Japanese director Fukunaga Takeshi’s third feature, Mountain Woman, a World Premiere screening in the Competition section of the 35th Tokyo International Film Festival, goes deep into Japanese tradition, superstition and folklore. Appearing at a Q&A session following a screening on November 1, the director remarked that he was happy to talk about the film in order to “help you understand it better.”
Since the story is straightforward, the plot didn’t require any explanation; but Fukunaga knew that some viewers were uncertain about what he, as the director, wanted to communicate. “I spent many years overseas,” he explained, “and that caused me to reflect on my roots as a Japanese person, and what kind of country Japan is.” I thought I could discover the truth about how Japanese people lived in the past through Japanese folklore, and focused on the Tono folk stories, which are told in a realistic way.
“By making a film based on these stories, I felt I could discover something primal about Japan. While my version is not a precise rendering of these stories, I’ve taken elements and adapted them so that they’re relevant to our age right now.”
Mountain Woman is set in the late 18th century in a village in northeastern Japan that is suffering its second year of famine due to a cold snap. Newborn babies are discarded because they are simply extra mouths to feed, and the village elders rely on a seer to guide them out of their crisis. The main character, Rin (Yamada Anna), is the eldest daughter of the village’s most stigmatized family, owing to the fact that an ancestor had caused a destructive fire. Rin, her younger brother and her bitter, selfish father, Ihei (Nagase Masatoshi), do the village’s “dirty work,” because their land was taken away as punishment for the ancestor’s act.

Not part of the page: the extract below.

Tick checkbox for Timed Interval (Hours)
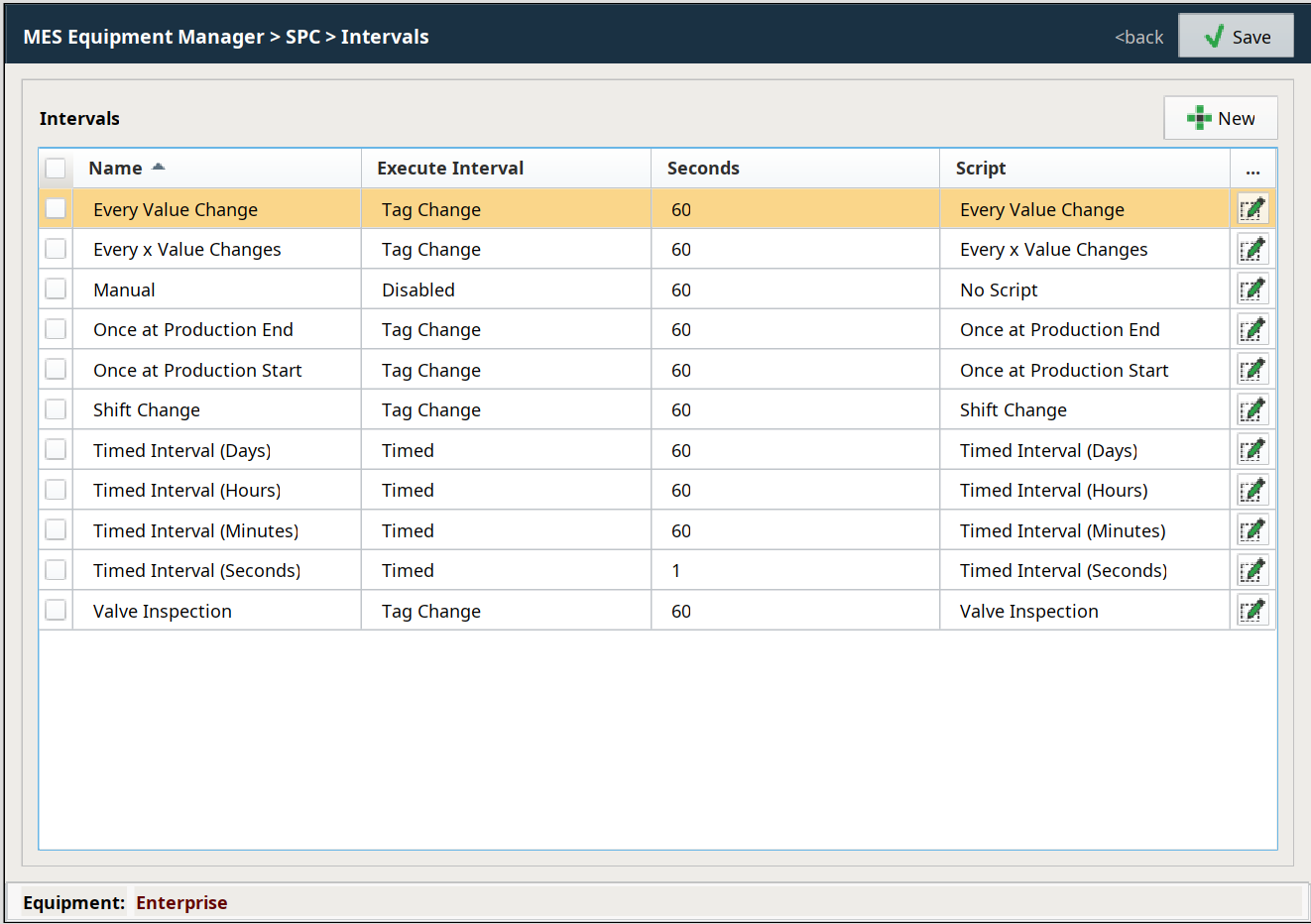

When Ihei steals some rice, Rin takes the blame to protect him, and rather than suffer any more at the hands of her fellow villagers, she retreats to the forbidden realm of Mt. Hayachine, where the spirits of the locals go when they die. There she meets a mysterious figure who changes her way of thinking.

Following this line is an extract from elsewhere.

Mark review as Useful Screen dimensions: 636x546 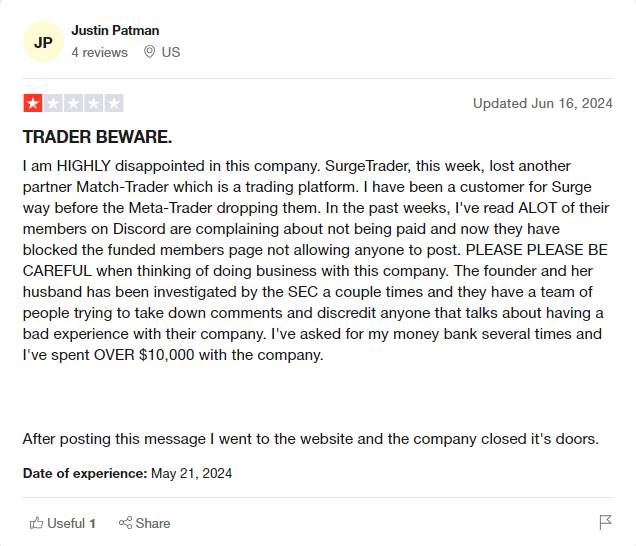[x=62, y=523]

One audience member asked the director what he hoped modern audiences would take away from the film, to which Fukunaga replied, “I wrote the screenplay with Osada Ikue during the first stages of the COVID pandemic, and I thought at the time there was a lot of victim-blaming going on in Japan. I wanted to incorporate that into the story, which depicts the resilience of a person under harsh social circumstances and discrimination, and what they would do when pushed too far. In the end, I hope people who watch this film will become more thoughtful and considerate.”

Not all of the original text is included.